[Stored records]
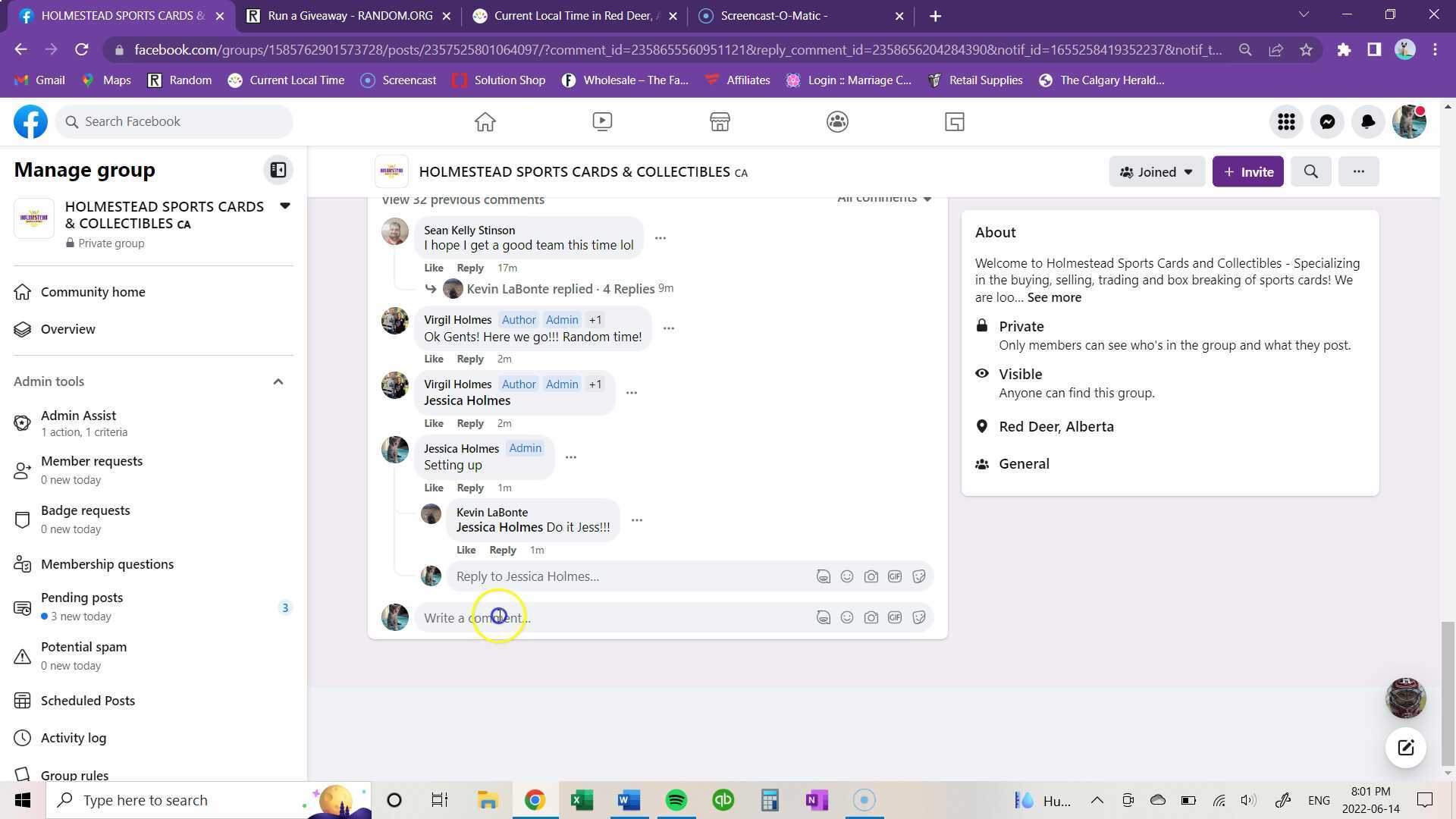Viewport: 1456px width, 819px height.
Task: Open Marketplace icon in top navigation
Action: (x=720, y=121)
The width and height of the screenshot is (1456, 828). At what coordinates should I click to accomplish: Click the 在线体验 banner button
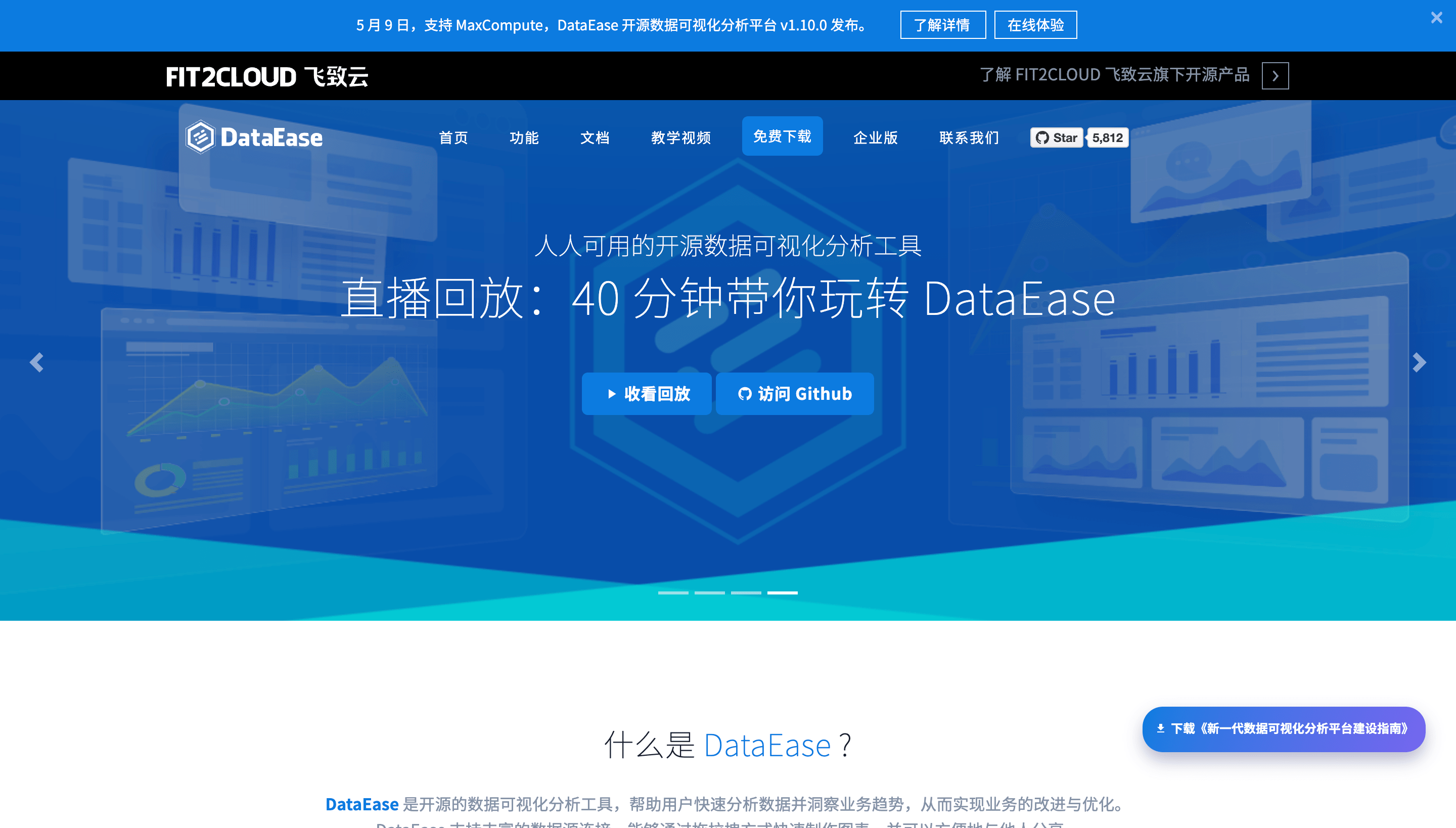point(1036,24)
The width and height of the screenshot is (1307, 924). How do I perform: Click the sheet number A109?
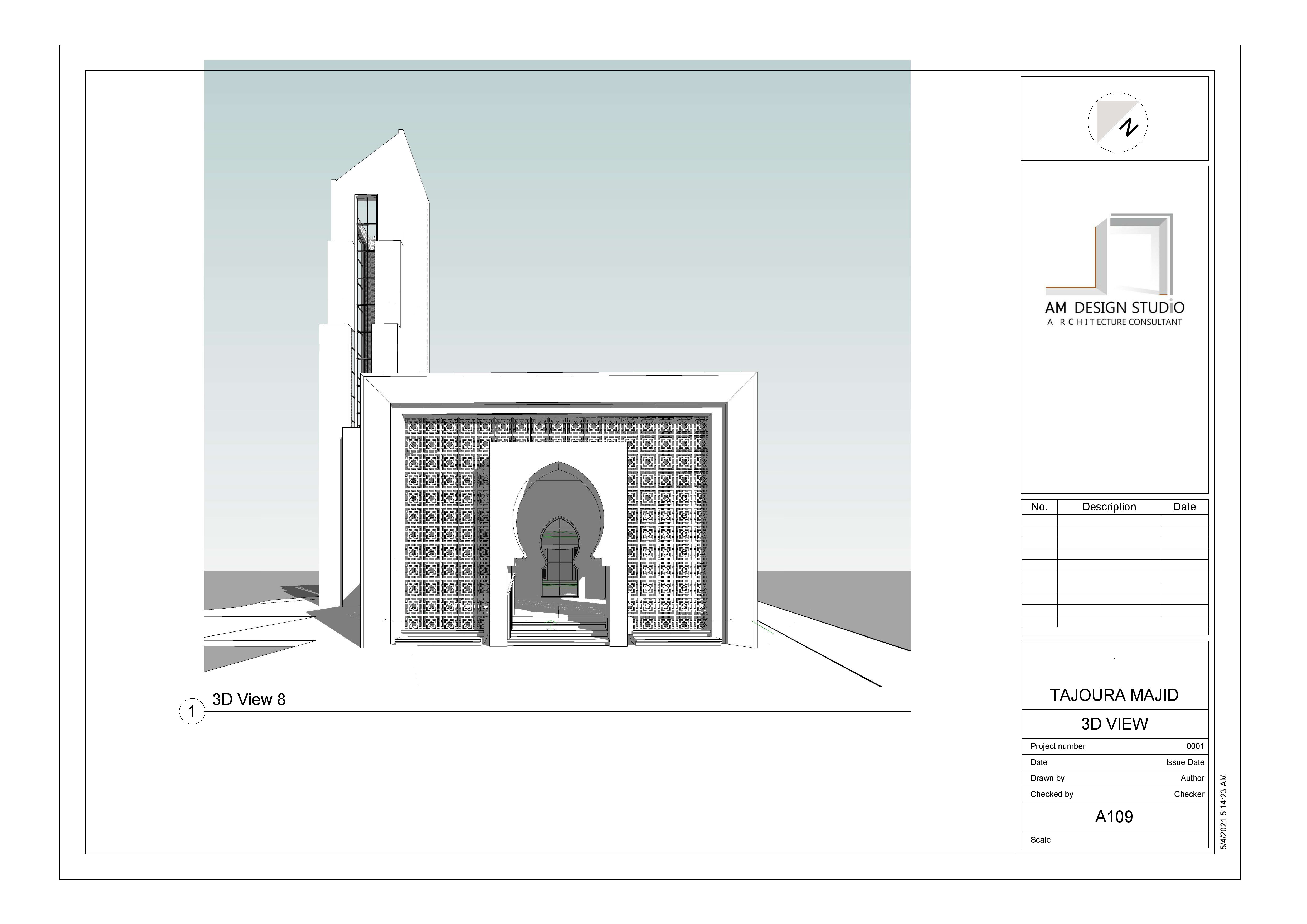(1114, 817)
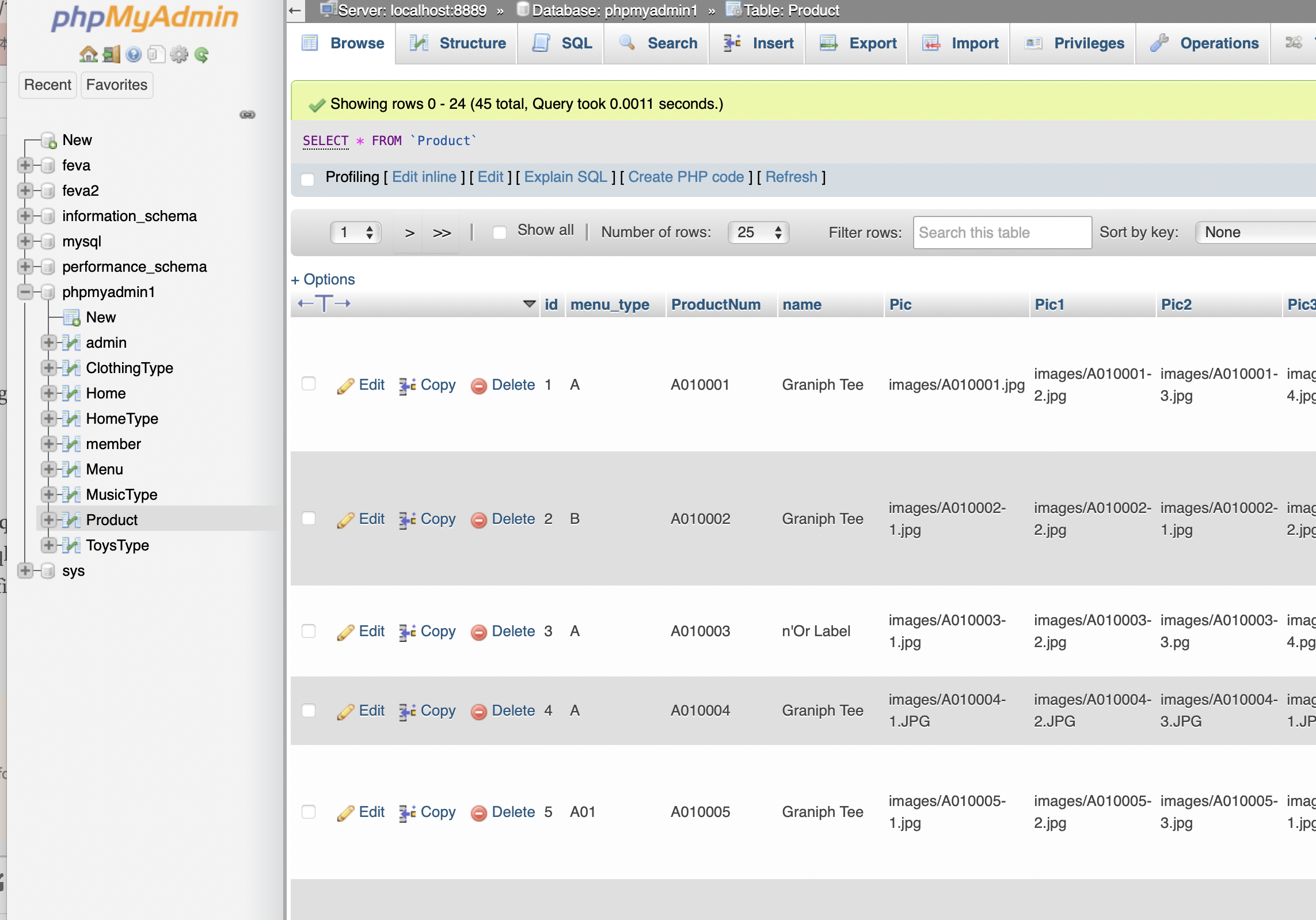The height and width of the screenshot is (920, 1316).
Task: Check the row selection checkbox for A010004
Action: (x=309, y=710)
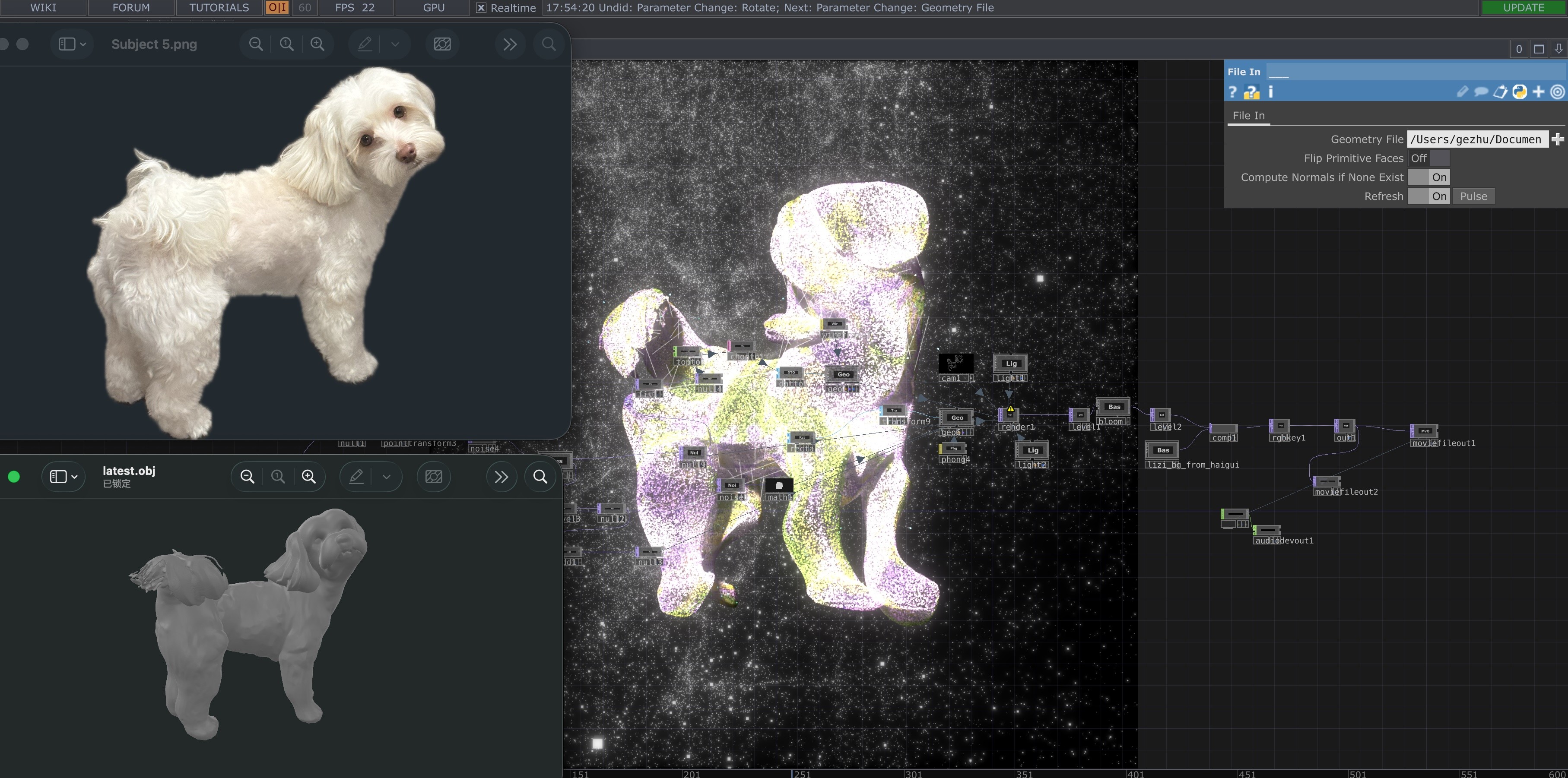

## INSTRUCTIONS TO FOLLOW
Retype exactly, and only, the lines from the one containing "The width and height of the screenshot is (1307, 924)." through the end of the records above. Pictures stay out of the copy.

## THE COMPLETED TASK
The width and height of the screenshot is (1307, 924). How do I perform: Click the sheet number A109?
(1114, 817)
The height and width of the screenshot is (920, 1316).
Task: Check the row selection checkbox for A010004
Action: (x=309, y=710)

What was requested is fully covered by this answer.